SPAV is specifically constructed to work with proportional representation. It iterates until all seats are filled.

Yes, that’s how it works. The first round is functionally identical to regular approval which is why I like using the two. Approval for single-winner, SPAV for multi-winner.

But in the US, by Constitutional law, it’s one seat per geographical district.

I’m pretty sure it’s just federal law, but I would have to double check. Not like Congress would change it anyway.

A traditional party primary would have nominated Palin, not Begich, and she would have lost anyways.

That’s pure speculation. But using the voting data from the general, we Begich was preferred to both Palin and Peltola in head-to-head matchups. Palin pulled enough votes from Begich to eliminate him in the first round and he lost to Peltola in the second. If Palin hadn’t run Begich would have won.

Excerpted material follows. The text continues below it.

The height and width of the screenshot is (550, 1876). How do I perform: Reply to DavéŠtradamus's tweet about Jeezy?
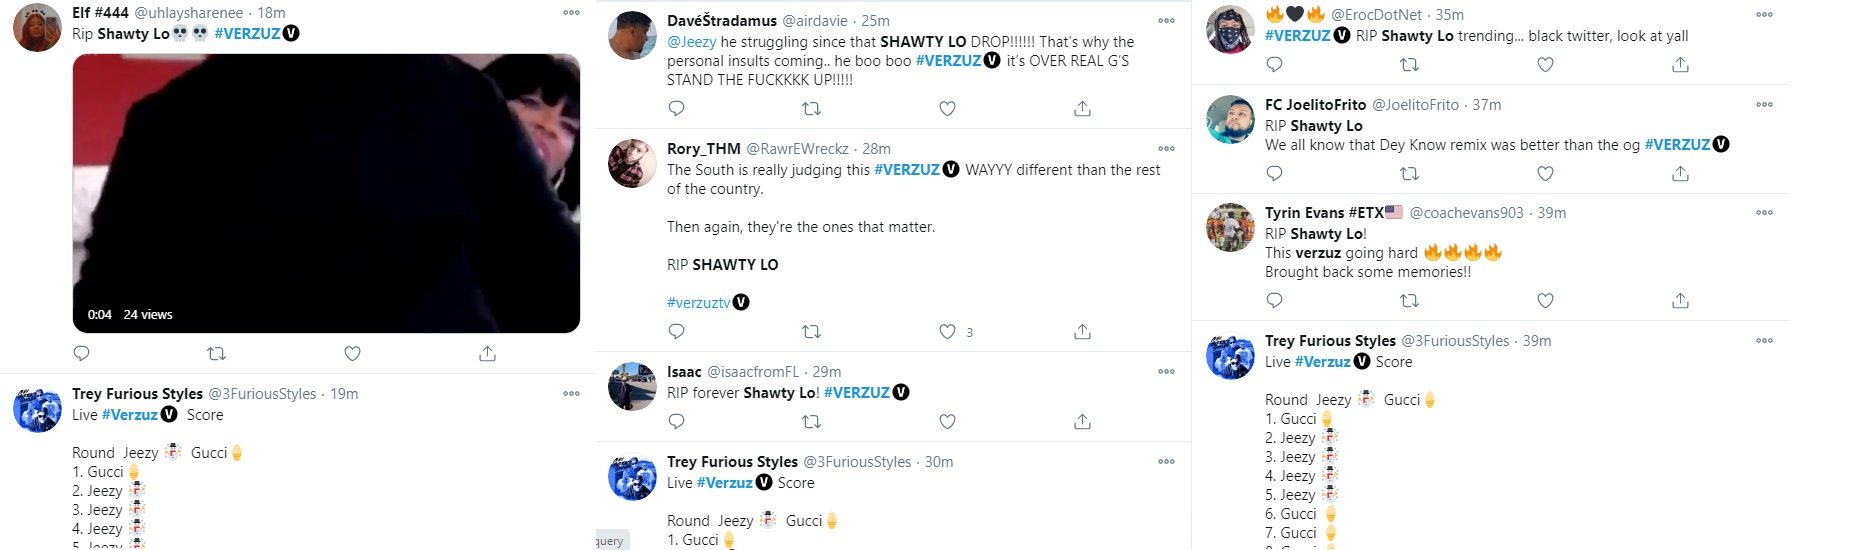pyautogui.click(x=676, y=108)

You can read more about it from the linked sources here.

Here’s the most relevant section:

Some social choice and election scientists criticized the election in published opinion pieces, saying it had several perceived flaws, which they technically term pathologies. They cited Begich’s elimination as an example of a center squeeze, a scenario in which the candidate closest to the center of public opinion is eliminated due to failing to receive enough first choice votes. More voters ranked Begich above Peltola, but Palin played the role of spoiler by knocking Begich out of contention in the first round of the run-off. Specialists also said the election was notable as a negative vote weight event, as those who voted for Palin first and Begich second instead helped Peltola win by pushing Palin ahead of Begich in the first round.

Elections scientists were careful to note that such flaws (which in technical terms they call pathologies) likely would have occurred under Alaska’s previous primary system as well. In that binary system, winners of each party primary run against each other in the general election. Several suggested alternative systems that could replace either of these systems.

You have to be careful analysing RCV results, because people tend to only look at what the election did, and fail to look at what it didn’t do. One of the good things about RCV is that it collects a fair bit of information, but then it usually ignores a fair bit of it. When trying to understand whether a candidate was a spoiler or not, you have to ask what would have happened if they didn’t run at all, which requires considering collected information the “unaltered” election didn’t take into account. If removing them from the election changes the winner of the race, then they were a spoiler. We know that removing Palin would have resulted in a Begich win over Peltola, so that makes Palin a spoiler. She’s a losing candidate that changed the winner of the race simply by entering, assuming voter preferences are stable.

Maggoty , (edited )

Yeah no. That’s a lot of noise to ignore that the party and Republican voters preferred Palin. Begich wouldn’t even have been there in traditional FPTP. Calling the most popular candidate from a party “a spoiler” is a rhetorical device republicans came up with to go after RCV.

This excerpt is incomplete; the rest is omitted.